Neutral Milk Hotel still rocks

A legendary freak folk album that still resonates almost 16 years later.

Neutral Milk Hotel still rocks

Very few bands have ever reached “legendary” status, but one of the few bands that have is Neutral Milk Hotel. The pioneering a sound that can only be described as “freak-folk,” this band fronted the Elephant 6 collective (An art collective based around their homegrown record label Elephant 6) along with Elf Power, The Apples in Stereo, and Synthetic Flying Machine (Which became The Olivia Tremor Control shortly after Jeff Mangum, lead vocalist Neutral Milk Hotel, left the project to start his own.)

All of these bands had a distinct approach to creating their music, and each have their own individual sound. Neutral Milk Hotel specifically embraced the 90s and 80s lo-fi (Low Fidelity recording) sound, that bands such as The Violent Femmes popularized, and combined it with early psychedelic rock.

The band took a few years to develop the sound that is present on this release, but the time was put to great use. This album has an atmosphere like no other, featuring accordions, fuzzed-out bass and even singing saws (average hand saws, being played a bow). This unique use of instrumentation creates an experience that is unique and has never been replicated since.

The album kicks off with a three part song called “The King of Carrot Flowers.” Part 1 is one of the tamest songs on the album, featuring minimal use of the varied instrumentation present on the rest of the record, but aside from that, it displays lead singer Jeff Mangum’s intense vocal ability.

Part two of the three parts starts off with a slow guitar and Mangum’s chant “I love you Jesus Christ,” but it soon picks up in speed and intensity as part three begins, adding in horns and walls of distortion. Also present are pounding drums that feel like they could have been lifted straight out of an 80’s punk song, this track is one of the fastest and most intense on the album and contrasts nicely with Part one and part two.

A distinct aspect of NMH’s music, is Mangum’s surrealist lyrics. The next two songs, the title track, and “Two-Headed Boy” are both very surrealist feeling. “In The Aeroplane Over The Sea” features a singing saw, and is the closest thing to a love song on the album. It is a bittersweet song, like most of the album.

The next tracks are “Two-Headed Boy” and “The Fool.” These are our first true examples of Jeff Mangum’s surrealist lyrics. In “Two-Headed Boy,” Mangum sings of accordion keys, and bodies in jars. He uses these seemingly odd and outlandish topics to convey a hidden meaning.

This song exemplifies his truly unique lyrical talent, as does “Holland, 1945” and “Communist Daughter.” These songs bring in the recurring theme of Anne Frank and World War II. This is one of the aspects this album is most known for.

The next, and arguably most well-known, track is “Oh Comely.” This eight minute and 18 second monster was recorded in one take.

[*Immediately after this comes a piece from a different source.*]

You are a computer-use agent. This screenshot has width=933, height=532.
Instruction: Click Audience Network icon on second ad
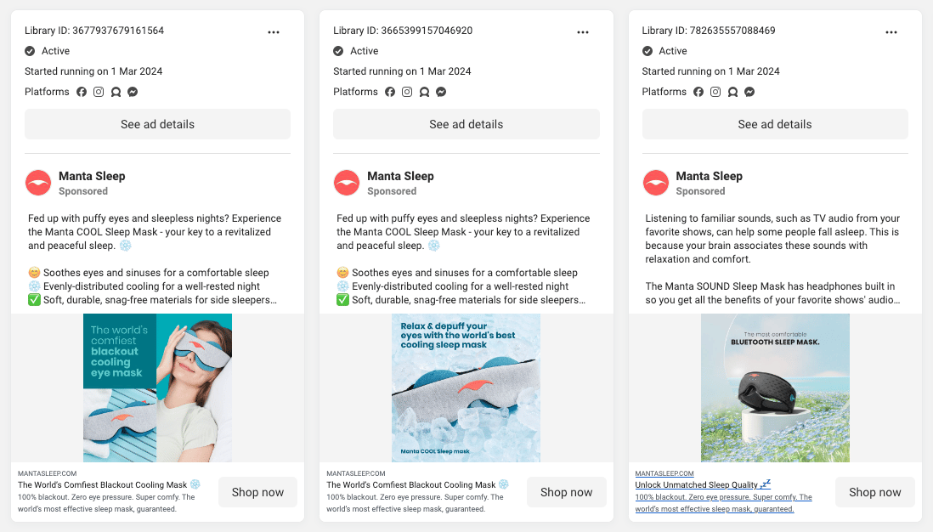(x=424, y=92)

This song is the driving force of the album, showing of Jeff Mangum’s raw vocal talent and lyricism. This song kicks off as an acoustic track, but builds and builds into a beautiful song with horns and saws. “Oh Comely” has been covered by many artists, including Brand New.

In the final stretch of this album, we’re given “Ghost” and “Untitled.” These songs serve as wrap ups for the hectic experience. “Ghost” features one of the most driving and hard hitting bass lines on the album and it is distorted beyond recognition, causing an odd mixture when presented with the horns and accordions.

This album wraps up with “Two-Headed Boy, Pt Two.” This track is a continuation of an earlier track of the same name, returning to the chorus of Part one, and finishing up the storyline of that song and the album. This acoustic track wraps up the album very nicely, and gives us a chance to breath and comprehend what we have just heard. It contrasts nicely with the mostly noisy and abrasive 40 minute album.

In The Aeroplane Over The Sea is often considered one of the best albums of the 90s, and is a modern classic. As the band approached their 15th anniversary of their hiatus/break up last year, they announced a worldwide reunion tour, which is stopping in Indianapolis (At the Old National Centre) on March 27. If you want to experience a live band like no other, then do not miss this show. The singing saws, accordions, and fuzzy guitar create an atmosphere so unique and distinct to this band, that it has never, and probably will never, be recreated.

Neutral Milk Hotel’s In The Aeroplane Over The Sea was released on February 10, 1998, and they are playing at the Old National Centre on March 17.